Records from a dataset:
++++++
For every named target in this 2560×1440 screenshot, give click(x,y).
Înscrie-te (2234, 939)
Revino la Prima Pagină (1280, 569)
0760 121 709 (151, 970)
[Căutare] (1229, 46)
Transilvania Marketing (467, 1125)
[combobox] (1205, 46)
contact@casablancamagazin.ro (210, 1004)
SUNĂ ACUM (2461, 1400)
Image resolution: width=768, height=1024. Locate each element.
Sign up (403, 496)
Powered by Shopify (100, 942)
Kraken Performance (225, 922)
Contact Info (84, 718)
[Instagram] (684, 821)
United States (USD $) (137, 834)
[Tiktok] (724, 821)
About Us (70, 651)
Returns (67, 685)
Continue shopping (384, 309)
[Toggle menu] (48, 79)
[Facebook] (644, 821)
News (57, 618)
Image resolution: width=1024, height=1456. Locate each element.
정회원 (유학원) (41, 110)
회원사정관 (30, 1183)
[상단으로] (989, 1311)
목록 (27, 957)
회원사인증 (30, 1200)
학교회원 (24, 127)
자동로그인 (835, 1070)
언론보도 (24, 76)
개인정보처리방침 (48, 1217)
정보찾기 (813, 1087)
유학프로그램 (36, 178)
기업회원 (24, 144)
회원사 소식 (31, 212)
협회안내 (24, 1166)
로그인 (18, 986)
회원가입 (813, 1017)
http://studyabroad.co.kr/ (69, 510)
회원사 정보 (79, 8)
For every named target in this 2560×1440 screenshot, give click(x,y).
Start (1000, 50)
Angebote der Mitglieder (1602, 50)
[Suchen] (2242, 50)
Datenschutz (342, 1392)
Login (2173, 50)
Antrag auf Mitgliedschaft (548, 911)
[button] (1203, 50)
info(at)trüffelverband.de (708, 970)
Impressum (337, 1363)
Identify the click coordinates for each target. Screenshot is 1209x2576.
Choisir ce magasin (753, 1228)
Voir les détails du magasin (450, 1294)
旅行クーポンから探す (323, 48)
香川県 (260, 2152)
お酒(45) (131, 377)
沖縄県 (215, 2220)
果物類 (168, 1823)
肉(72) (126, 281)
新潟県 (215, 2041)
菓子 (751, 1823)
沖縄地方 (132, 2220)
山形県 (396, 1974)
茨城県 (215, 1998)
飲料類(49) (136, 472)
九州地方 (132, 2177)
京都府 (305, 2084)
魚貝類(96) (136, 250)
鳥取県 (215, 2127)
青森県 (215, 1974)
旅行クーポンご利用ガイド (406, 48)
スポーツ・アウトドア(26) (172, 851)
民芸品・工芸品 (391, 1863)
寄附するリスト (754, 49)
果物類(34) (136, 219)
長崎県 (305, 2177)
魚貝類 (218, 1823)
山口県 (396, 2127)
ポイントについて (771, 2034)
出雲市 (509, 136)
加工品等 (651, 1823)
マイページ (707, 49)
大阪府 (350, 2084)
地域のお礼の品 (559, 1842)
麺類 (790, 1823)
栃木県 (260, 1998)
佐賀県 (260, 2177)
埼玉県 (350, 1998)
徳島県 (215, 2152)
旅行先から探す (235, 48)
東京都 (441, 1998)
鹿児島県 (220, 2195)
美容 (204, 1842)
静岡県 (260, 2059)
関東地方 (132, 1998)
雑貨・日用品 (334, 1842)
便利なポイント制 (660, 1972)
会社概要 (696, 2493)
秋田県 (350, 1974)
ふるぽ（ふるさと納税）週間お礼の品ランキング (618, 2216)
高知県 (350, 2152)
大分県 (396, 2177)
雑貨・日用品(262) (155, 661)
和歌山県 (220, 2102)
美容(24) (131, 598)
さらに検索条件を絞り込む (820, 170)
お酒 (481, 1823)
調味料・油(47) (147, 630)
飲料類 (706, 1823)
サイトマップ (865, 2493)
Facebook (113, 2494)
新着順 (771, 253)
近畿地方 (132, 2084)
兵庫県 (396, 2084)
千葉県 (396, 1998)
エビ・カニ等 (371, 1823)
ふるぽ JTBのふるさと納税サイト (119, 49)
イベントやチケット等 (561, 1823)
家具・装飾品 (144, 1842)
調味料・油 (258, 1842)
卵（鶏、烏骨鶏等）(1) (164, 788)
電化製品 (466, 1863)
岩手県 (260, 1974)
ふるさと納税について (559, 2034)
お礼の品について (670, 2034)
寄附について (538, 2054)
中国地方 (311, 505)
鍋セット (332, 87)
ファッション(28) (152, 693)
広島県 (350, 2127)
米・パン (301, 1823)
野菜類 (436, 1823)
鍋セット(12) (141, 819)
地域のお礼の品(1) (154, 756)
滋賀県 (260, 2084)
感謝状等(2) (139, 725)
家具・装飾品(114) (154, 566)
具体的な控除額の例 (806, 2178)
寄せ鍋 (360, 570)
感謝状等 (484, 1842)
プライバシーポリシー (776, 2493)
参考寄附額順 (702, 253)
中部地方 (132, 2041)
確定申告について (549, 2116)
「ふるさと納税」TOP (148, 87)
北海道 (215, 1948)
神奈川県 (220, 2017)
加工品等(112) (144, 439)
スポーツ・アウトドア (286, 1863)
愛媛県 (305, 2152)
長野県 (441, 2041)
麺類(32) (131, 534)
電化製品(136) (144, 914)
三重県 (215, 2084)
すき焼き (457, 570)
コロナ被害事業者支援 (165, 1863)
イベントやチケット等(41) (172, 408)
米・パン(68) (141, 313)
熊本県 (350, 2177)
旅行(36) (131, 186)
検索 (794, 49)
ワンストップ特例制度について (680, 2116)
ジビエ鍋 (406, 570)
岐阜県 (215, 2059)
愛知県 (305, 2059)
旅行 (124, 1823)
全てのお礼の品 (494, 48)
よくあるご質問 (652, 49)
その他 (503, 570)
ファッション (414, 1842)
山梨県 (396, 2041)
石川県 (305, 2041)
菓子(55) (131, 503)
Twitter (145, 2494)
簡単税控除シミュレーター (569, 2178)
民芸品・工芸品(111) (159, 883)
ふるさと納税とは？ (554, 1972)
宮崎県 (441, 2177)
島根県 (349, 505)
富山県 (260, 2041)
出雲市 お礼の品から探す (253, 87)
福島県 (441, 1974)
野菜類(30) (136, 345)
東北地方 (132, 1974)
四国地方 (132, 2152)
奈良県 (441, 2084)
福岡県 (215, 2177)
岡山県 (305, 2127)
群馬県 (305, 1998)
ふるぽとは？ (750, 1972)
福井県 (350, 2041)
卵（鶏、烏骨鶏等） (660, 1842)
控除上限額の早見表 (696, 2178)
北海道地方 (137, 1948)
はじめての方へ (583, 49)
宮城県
++++++
_WHAT TO DO_. From the records above, print exactly the lines that run from the line with "Facebook (113, 2494)" to the line with "確定申告について (549, 2116)", inclusive.

_RESULT OF THIS TASK_.
Facebook (113, 2494)
新着順 (771, 253)
近畿地方 (132, 2084)
兵庫県 (396, 2084)
千葉県 (396, 1998)
エビ・カニ等 (371, 1823)
ふるぽ JTBのふるさと納税サイト (119, 49)
イベントやチケット等 (561, 1823)
家具・装飾品 (144, 1842)
調味料・油 (258, 1842)
卵（鶏、烏骨鶏等）(1) (164, 788)
電化製品 (466, 1863)
岩手県 (260, 1974)
ふるさと納税について (559, 2034)
お礼の品について (670, 2034)
寄附について (538, 2054)
中国地方 (311, 505)
鍋セット (332, 87)
ファッション(28) (152, 693)
広島県 (350, 2127)
米・パン (301, 1823)
野菜類 (436, 1823)
鍋セット(12) (141, 819)
地域のお礼の品(1) (154, 756)
滋賀県 (260, 2084)
感謝状等(2) (139, 725)
家具・装飾品(114) (154, 566)
具体的な控除額の例 (806, 2178)
寄せ鍋 (360, 570)
感謝状等 (484, 1842)
プライバシーポリシー (776, 2493)
参考寄附額順 (702, 253)
中部地方 (132, 2041)
確定申告について (549, 2116)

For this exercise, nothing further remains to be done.